19.Section 2 adds a new section to the 1991 Act (section 63A). It prohibits water companies from using devices designed to reduce the amount of water available for use (for instance, by using trickle valves) to enforce bill payment for those premises referred to in Schedule 4A.

Sections 3 & 4: Charges schemes and agreements

20.Section 3 amends section 142 of the 1991 Act, so that charges for water and sewerage services for dwellings must be fixed on the basis set out in water companies’ charges schemes rather than by agreement. An exception is made to allow agreements which have been entered into before this provision is brought into force to continue. Section 4 amends section 143 of the 1991 Act, so that charges schemes must be approved by the Director General of Water Services (the Director) each year. The Director’s power to approve charges schemes under section 143 (and the Secretary of State’s power to make regulations under section 143A as inserted by section 5 of this Act) cannot be used to limit the total revenues available to water and sewerage undertakers from their charges schemes. Section 143 as amended also provides for the Secretary of State to give the Director guidance to take into account when approving schemes, and for the guidance to be published.

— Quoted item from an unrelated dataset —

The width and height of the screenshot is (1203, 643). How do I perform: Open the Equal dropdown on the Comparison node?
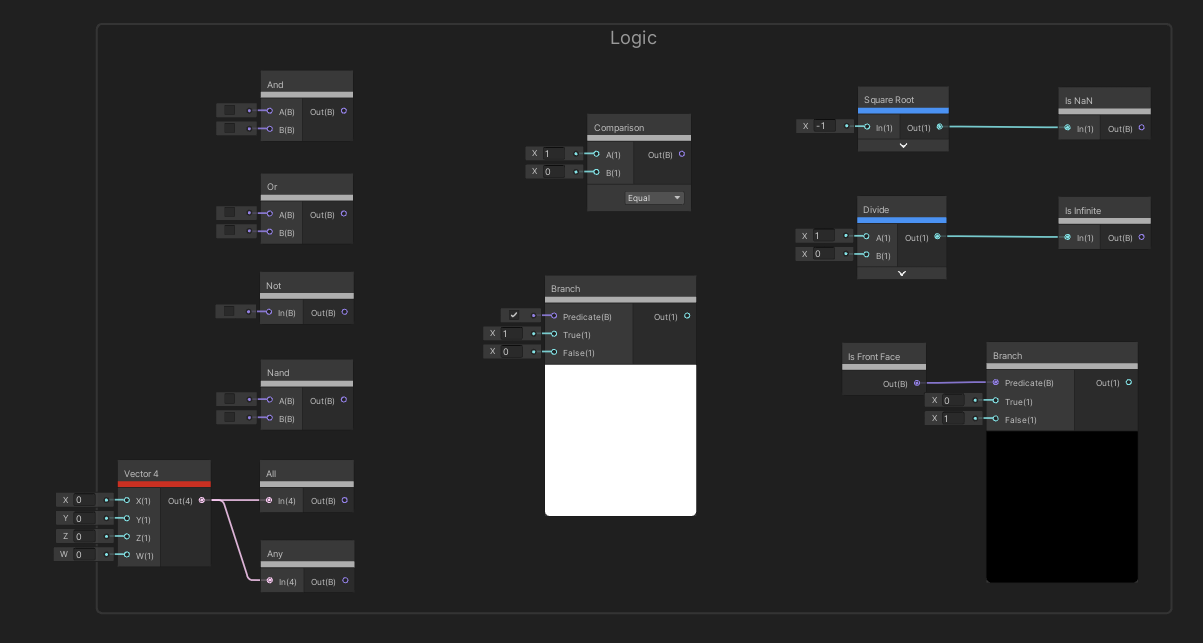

Section 5: Regulations concerning charges schemes

21.Section 5 adds a new section to the 1991 Act (section 143A) which requires charges schemes for domestic customers to comply with any regulations made by the Secretary of State. Regulations could be used, for instance, to specify that particular tariffs or charging options be made available to consumers.

22.For those requiring special provision, the Secretary of State’s regulations are intended to set out which groups of people are to be given special protection, and how eligibility for this protection should be demonstrated. These groups may include those who need special protection because of their age, health or financial circumstances, or due to disability. As well as prescribing those who should receive special treatment, the regulations will outline the nature of the assistance to be offered.

Section 6: rights of consumers to elect for charging by reference to volume

23.Section 6 adds a new section (section 144A) to the 1991 Act. It covers homes which currently pay their water and sewerage bills on an unmeasured basis under a charges scheme. It gives these consumers a new right to require their water company to charge them by reference to volume (by sending their water company a ‘measured charges notice’). Water companies would not have to install a meter where it would not be practicable or would be unreasonably expensive. Any dispute between the water company and the customer over whether installation of a meter would be impracticable or unreasonably expensive should be submitted to the Director General of Water Services. A company’s charges scheme will set out the time within which the company will fit a meter and start charging the consumer by reference to volume. Tenants, other than those in fixed term tenancies of less than six months, will be able to exercise these rights irrespective of any term of their tenancy agreement which restricts or prohibits the exercise of these rights.

24.Section 144A enables consumers to revert to paying for their water on an unmeasured basis provided that they have not reverted previously, and that they, or a member of their household, were living in the property when the measured charges notice was issued. The request for reversion must be made within 12 months of the first day on which a measured basis of charging applied. If a consumer requests reversion to an unmeasured basis of charging, water companies must start charging on that basis 12 months after the consumer was first charged on a measured basis, or as soon as possible thereafter. Finally, where a consumer is paying for water on a measured basis, the section provides that the foul water drainage element of the sewerage services must be charged on the same basis.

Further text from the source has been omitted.